Truth was puzzled. “She escaped if that’s what you mean.”

“Close enough. I remember telling her to fly. I’m glad she listened:”

The raven’s feathers suddenly went sleek and flat. His wings flew wide as if he was about to fly away from some threat.

“Truth, did I die? Is that why I am here?”

“You are not dead,” Truth reassured him, “but sorely wounded. Perhaps you fled here to leave the pain in your body.”

“I was wounded that severely,” the raven said, not as if asking, but as if confirming something he already suspected. “That severely.”

“Lovable will miss you,” Truth said awkwardly. She never quite knew how to discuss pair bonds. “She watches over you, waking and sleeping.”

The Meddler, whom Truth had not been aware of all the time she was speaking with Bitter, was there. He looked like a human, his hair thick and grey as old stone, but other than this he looked no more than of middle years.

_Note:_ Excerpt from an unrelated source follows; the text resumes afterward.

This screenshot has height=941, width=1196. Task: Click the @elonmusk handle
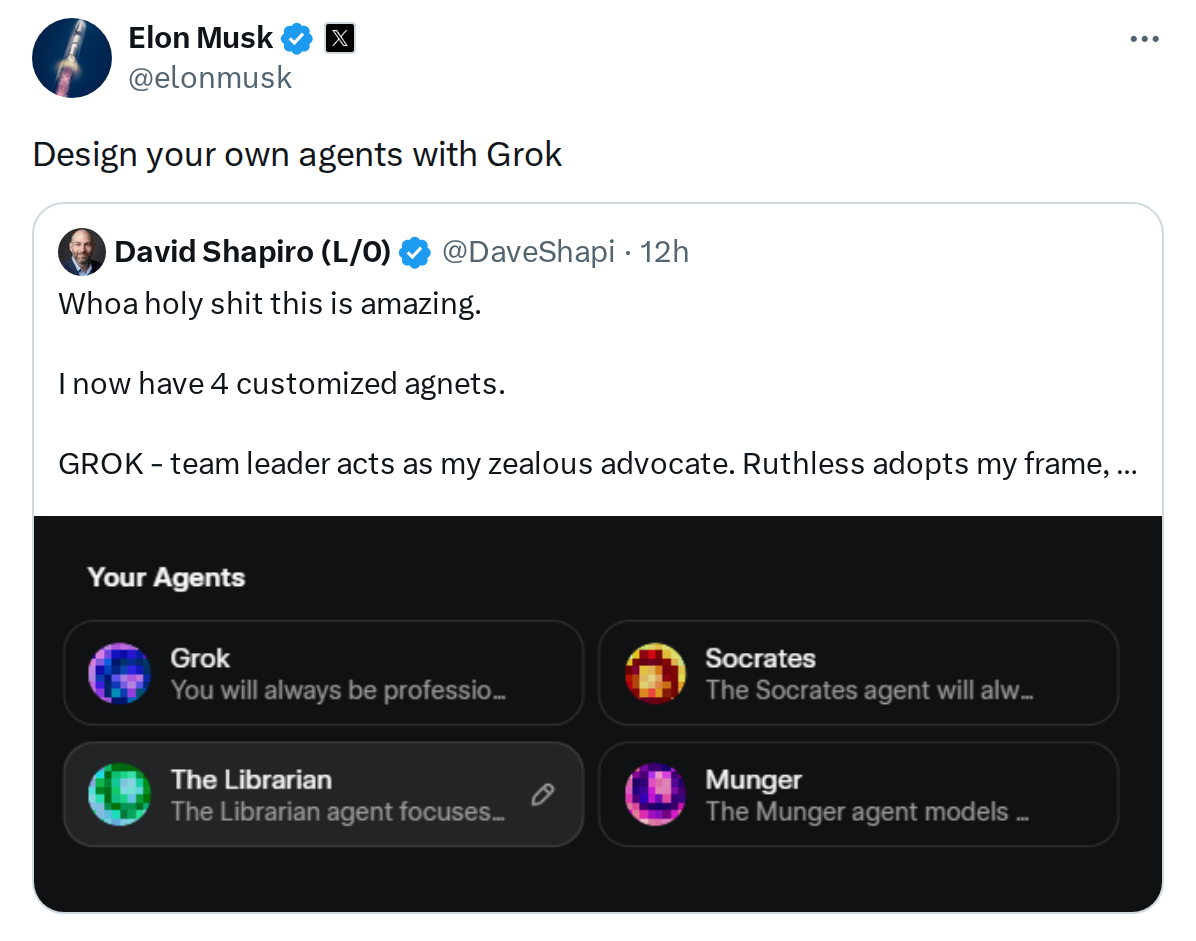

He hunkered down on his haunches to come level with Bitter.

“Let me be honest with you, Bitter.”

“Who are you?”

“I am the one you helped set free from imprisonment, the Voice that guided Truth from madness into sanity, the ally who helped Firekeeper win her battle against creatures given life through briar thorn and blood magic.”

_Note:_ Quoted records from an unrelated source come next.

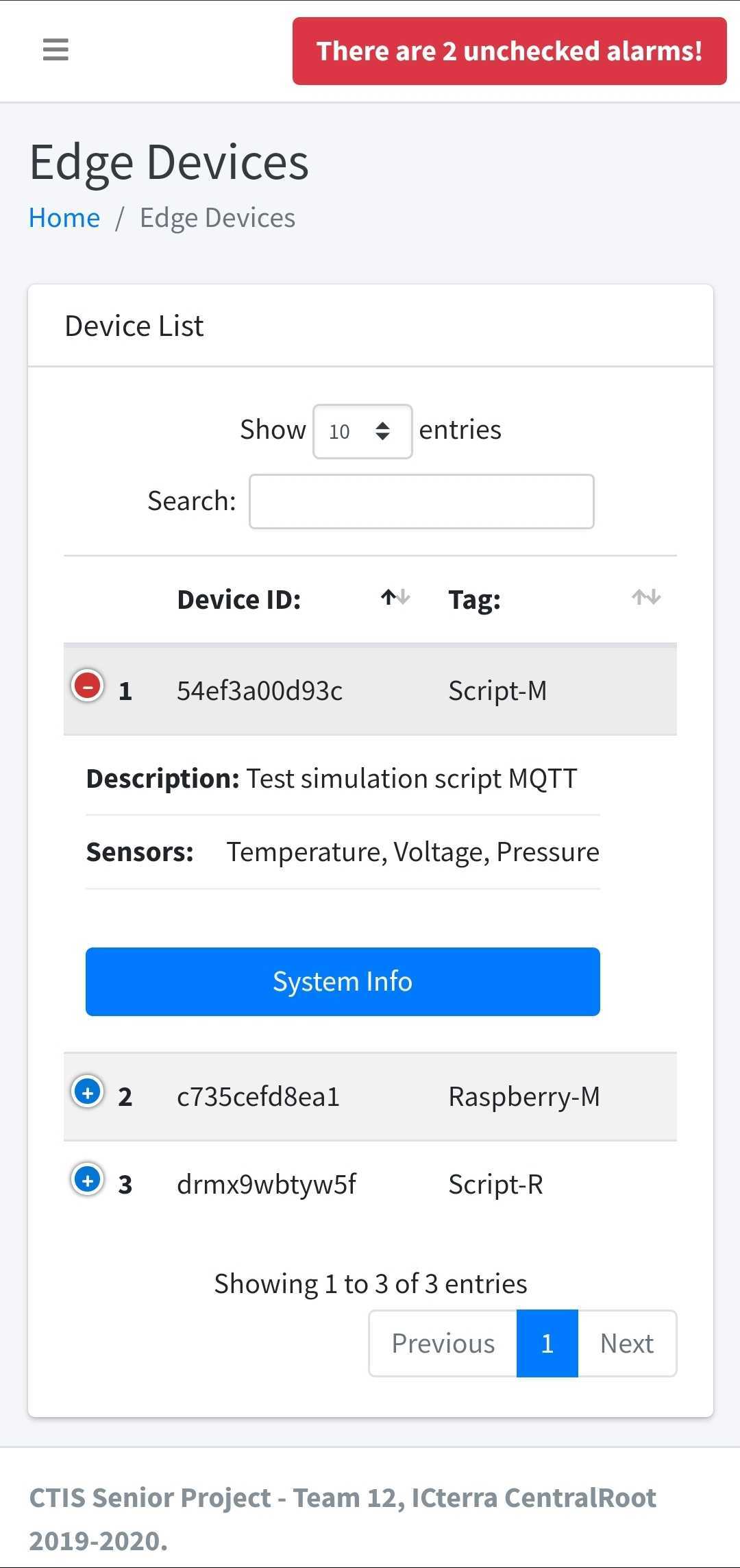Go to Home breadcrumb link
Image resolution: width=740 pixels, height=1568 pixels.
[64, 218]
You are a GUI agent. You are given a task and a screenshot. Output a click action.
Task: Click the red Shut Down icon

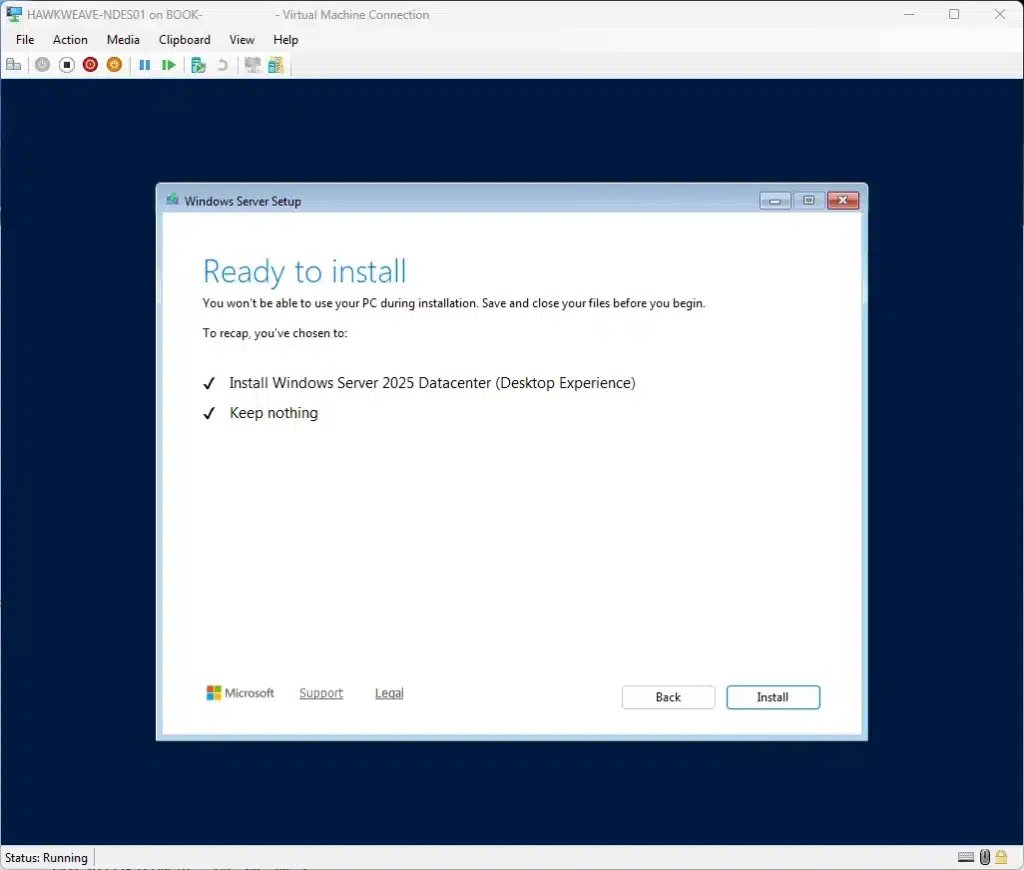[90, 65]
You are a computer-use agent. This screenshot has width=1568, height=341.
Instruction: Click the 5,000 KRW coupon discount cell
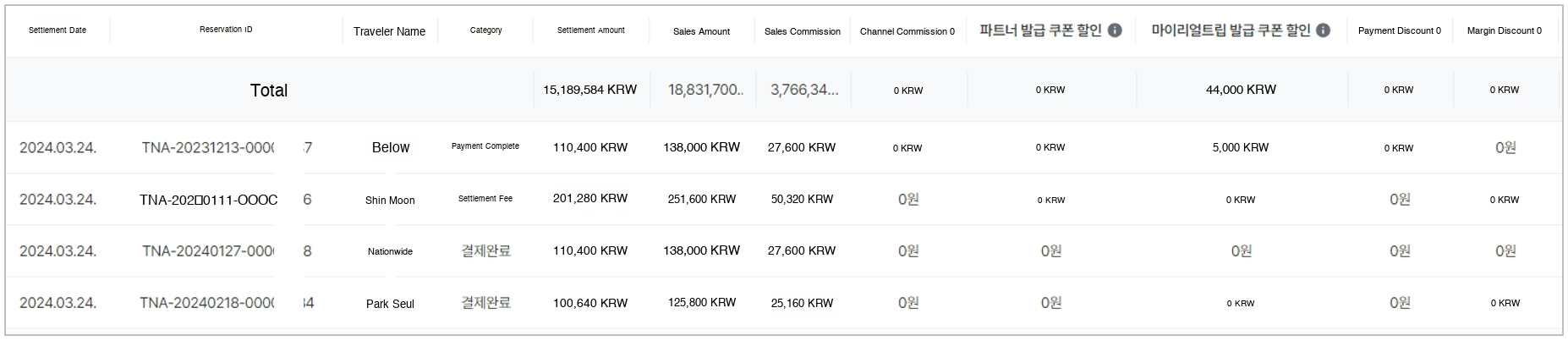[x=1240, y=147]
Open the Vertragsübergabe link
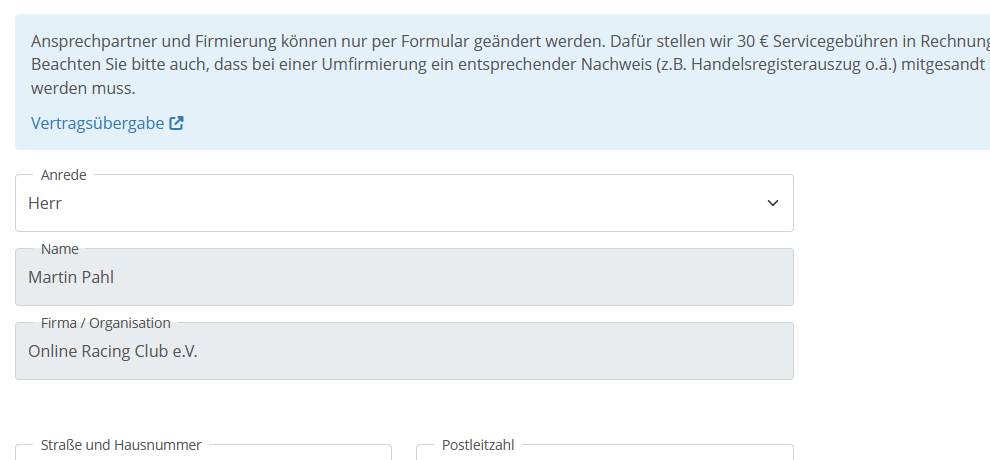Viewport: 990px width, 460px height. coord(97,123)
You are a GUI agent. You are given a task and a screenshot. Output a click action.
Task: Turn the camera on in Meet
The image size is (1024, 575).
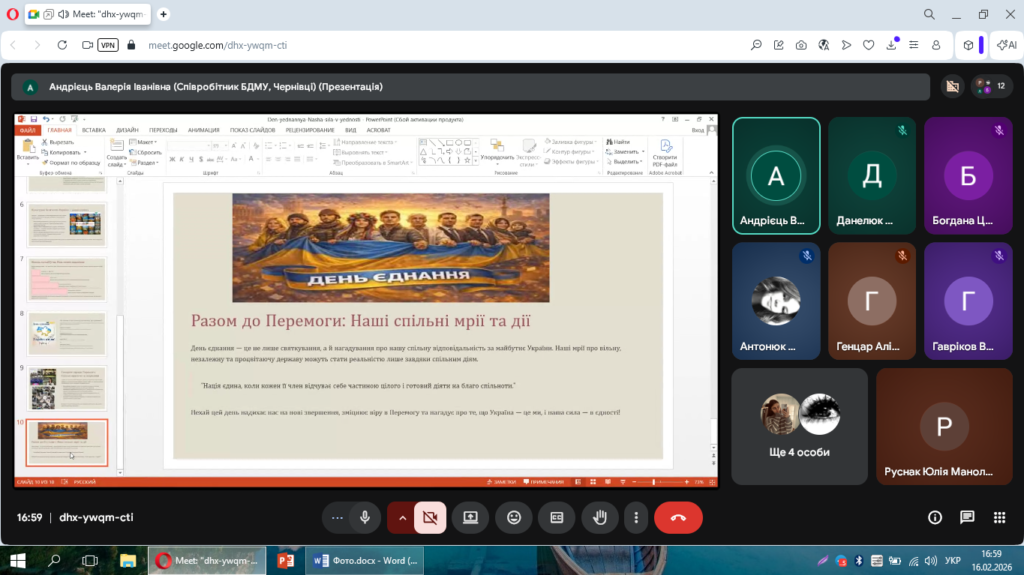[x=431, y=517]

Bitter flicked head feathers up to make little horns on his head. “You are the one Plik calls the Meddler.”

“I cannot deny I am a Meddler,” the other responded. “I wish you would believe I am your friend. I am going to tell you something now, and if that is meddling, well, so be it. You are here in this place for the reason Truth suggested. Your spirit could not bear the pain of your wounded body, however, you had reasons not to die.”

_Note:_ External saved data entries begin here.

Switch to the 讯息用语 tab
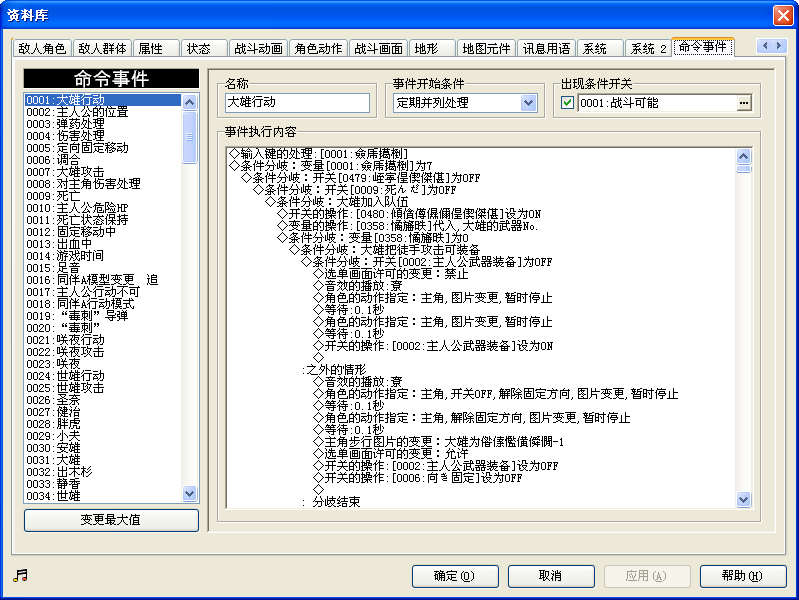Viewport: 799px width, 600px height. click(547, 48)
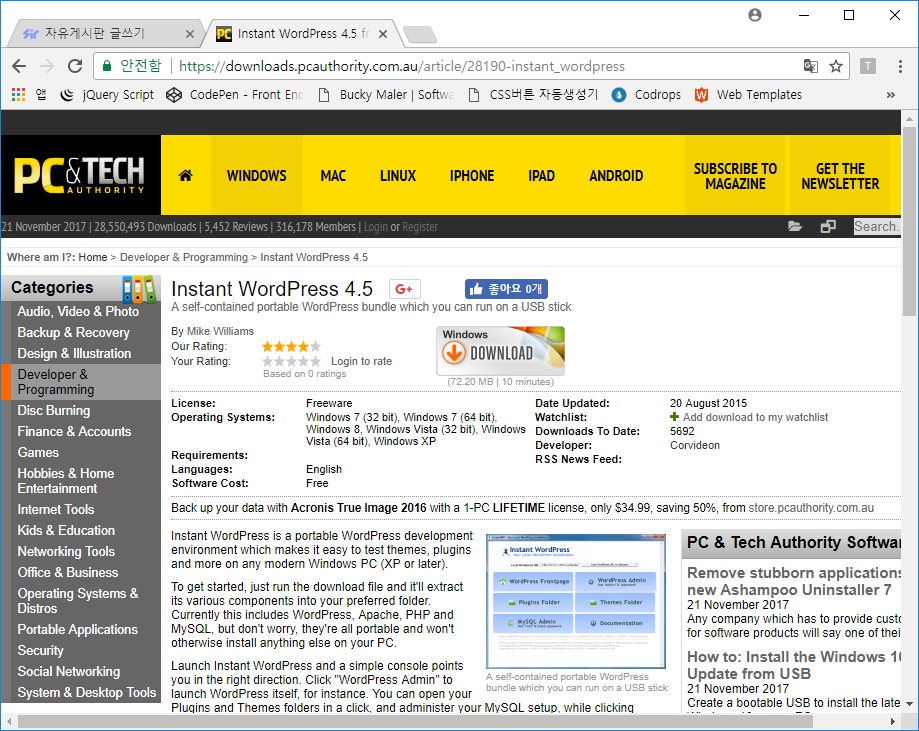Image resolution: width=919 pixels, height=731 pixels.
Task: Open the folder icon beside search box
Action: point(795,227)
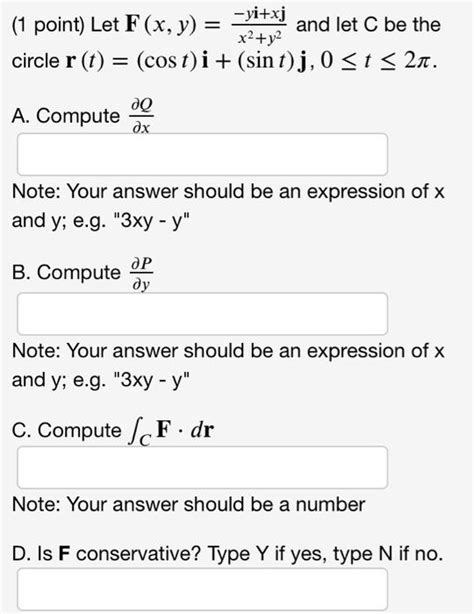
Task: Click the 0 ≤ t ≤ 2π range
Action: (x=378, y=61)
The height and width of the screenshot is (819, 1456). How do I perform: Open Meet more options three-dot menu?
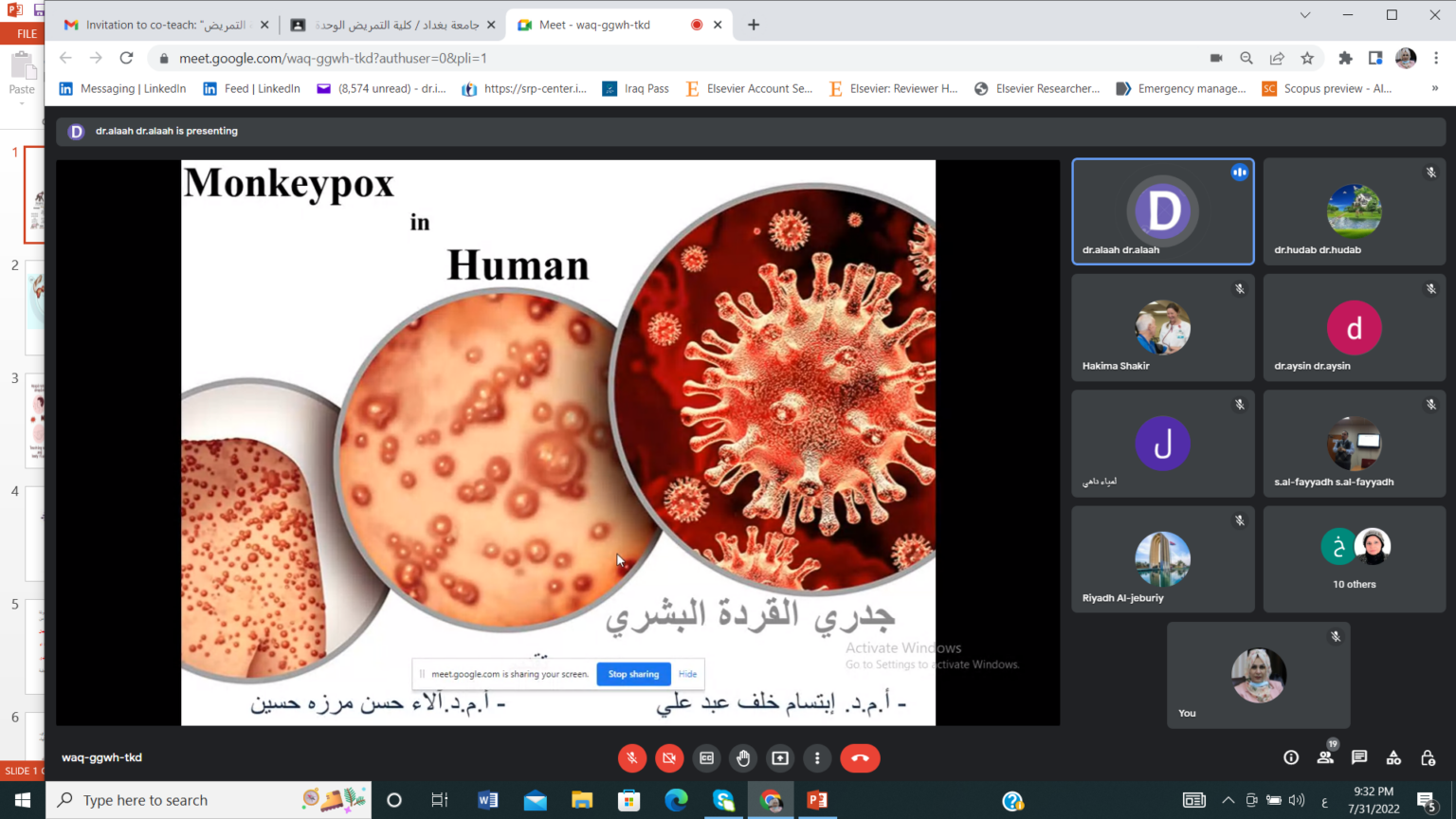(817, 758)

“Lovable,” the raven croaked softly.

The Meddler did not acknowledge this private confession, but went on. “Your friends have kept your body alive to this point, but without your spirit it will fade and die. The longer you remain away in any case, the less complete the healing will be. If you wish to live, if you wish to fly again, you cannot remain away.”

“And if I do not return?”

“Your body will die, but your spirit may remain trapped here. This is a more pleasant place than that into which I was condemned. Some, like Truth here, may pass through from time to time and give you company. Most of the time you will be alone, though:”

“And?”

“I cannot say. You may fade into gradual death. You may persist without any sense of who you are. You may retain a sense of identity. You may go insane. Remain here long enough and you will encounter spirits who have experienced all these things. Not all of them will be pleasant to meet—in fact, most will not be.”

Bitter fluffed his feathers, sleeked them flat, and began hopping about.

“Sorely wounded,” he said to Truth.

“Very.”

“Immense pain,” he said to the Meddler.

“Enough to separate body and soul,” the human replied.

“Flight?”

“If you return before the muscles stiffen and weaken much further. You lost a great deal of blood.”